▶ _WHAT YOU SHOULD DO_
Would you find each line in the entries below with the string "computer" and copy it?

[INFORMATION SUPPLIED — start]

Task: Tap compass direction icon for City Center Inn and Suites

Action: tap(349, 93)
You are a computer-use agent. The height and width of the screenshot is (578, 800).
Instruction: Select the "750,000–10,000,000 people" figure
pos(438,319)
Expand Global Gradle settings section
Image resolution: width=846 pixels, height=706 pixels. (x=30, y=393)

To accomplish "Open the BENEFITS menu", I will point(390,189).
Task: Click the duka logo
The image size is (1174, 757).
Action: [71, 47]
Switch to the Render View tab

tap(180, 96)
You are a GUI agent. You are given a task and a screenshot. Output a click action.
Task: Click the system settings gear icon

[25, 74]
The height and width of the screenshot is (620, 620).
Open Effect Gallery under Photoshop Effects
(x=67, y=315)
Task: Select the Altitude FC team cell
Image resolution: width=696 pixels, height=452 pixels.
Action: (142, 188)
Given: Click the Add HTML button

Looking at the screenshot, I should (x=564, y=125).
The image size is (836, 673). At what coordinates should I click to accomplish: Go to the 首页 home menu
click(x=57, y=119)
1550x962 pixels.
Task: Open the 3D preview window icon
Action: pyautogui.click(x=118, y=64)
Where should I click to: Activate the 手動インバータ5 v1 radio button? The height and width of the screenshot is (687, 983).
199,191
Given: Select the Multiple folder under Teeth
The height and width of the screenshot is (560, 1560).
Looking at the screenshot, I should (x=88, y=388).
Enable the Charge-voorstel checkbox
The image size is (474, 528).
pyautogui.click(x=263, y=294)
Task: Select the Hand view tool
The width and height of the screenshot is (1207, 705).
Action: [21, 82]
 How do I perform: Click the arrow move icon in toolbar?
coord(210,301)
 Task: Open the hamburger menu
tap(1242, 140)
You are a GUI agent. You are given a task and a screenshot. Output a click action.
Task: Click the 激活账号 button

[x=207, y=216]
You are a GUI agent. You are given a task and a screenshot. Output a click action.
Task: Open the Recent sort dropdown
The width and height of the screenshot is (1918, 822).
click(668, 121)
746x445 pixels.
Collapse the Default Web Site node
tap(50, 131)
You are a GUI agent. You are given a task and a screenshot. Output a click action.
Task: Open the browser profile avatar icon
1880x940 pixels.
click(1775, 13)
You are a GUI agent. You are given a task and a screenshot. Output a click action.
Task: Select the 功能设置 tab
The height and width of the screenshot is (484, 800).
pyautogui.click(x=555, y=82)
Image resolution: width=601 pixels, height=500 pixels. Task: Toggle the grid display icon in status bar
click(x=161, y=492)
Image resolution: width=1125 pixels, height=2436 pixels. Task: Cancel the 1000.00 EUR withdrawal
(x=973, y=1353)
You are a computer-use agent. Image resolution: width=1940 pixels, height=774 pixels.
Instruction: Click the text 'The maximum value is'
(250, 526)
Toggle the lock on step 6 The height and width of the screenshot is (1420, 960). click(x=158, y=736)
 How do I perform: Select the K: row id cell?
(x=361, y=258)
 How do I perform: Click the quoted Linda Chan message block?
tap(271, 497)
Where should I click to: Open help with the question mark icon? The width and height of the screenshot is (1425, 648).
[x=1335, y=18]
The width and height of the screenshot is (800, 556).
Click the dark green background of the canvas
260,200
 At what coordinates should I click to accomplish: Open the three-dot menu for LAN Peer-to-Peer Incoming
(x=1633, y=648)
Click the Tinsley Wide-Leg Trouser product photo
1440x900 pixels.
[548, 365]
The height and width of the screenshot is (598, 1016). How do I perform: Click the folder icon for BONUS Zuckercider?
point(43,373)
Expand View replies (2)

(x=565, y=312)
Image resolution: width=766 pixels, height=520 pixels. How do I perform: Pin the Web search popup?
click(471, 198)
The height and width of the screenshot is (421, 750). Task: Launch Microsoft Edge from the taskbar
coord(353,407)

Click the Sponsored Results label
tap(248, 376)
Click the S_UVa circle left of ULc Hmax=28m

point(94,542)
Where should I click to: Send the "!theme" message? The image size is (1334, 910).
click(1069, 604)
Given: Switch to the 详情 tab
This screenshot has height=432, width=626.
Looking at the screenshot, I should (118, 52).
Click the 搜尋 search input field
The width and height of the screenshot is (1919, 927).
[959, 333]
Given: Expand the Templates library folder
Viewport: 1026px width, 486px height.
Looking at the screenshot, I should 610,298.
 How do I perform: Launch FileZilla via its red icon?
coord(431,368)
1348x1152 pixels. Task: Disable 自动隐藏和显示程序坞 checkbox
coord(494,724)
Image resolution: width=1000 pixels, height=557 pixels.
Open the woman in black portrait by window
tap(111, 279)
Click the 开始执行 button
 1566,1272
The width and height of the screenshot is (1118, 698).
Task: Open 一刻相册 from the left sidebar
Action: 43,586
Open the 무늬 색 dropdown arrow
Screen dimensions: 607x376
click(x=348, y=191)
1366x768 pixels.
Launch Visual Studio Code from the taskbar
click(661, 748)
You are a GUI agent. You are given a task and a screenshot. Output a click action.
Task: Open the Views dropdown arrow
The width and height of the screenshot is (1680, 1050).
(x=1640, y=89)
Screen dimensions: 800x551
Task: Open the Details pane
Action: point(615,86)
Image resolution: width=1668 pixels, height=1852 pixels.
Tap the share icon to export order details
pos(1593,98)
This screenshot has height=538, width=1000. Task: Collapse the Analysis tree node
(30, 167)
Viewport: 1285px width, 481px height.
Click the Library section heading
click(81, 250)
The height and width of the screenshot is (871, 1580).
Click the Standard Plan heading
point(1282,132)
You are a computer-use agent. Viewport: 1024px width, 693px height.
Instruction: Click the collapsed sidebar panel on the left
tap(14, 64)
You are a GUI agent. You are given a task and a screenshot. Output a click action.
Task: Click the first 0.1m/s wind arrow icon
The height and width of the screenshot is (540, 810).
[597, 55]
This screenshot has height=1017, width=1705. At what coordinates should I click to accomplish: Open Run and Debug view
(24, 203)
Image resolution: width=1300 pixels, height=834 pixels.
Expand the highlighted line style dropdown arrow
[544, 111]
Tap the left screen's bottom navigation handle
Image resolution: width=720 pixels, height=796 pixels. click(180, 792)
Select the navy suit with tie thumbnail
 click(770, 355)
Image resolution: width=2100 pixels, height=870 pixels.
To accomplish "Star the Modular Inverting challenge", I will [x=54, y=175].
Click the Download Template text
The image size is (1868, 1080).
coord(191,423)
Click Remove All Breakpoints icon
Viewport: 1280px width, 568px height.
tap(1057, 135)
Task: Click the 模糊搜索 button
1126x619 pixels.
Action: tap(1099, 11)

[INFORMATION SUPPLIED — finish]

▶ _THE ANSWER_
You are a computer-use agent. The height and width of the screenshot is (578, 800).
You are a computer-use agent. Image resolution: width=1940 pixels, height=774 pixels.
You are a computer-use agent. Viewport: 1024px width, 693px height.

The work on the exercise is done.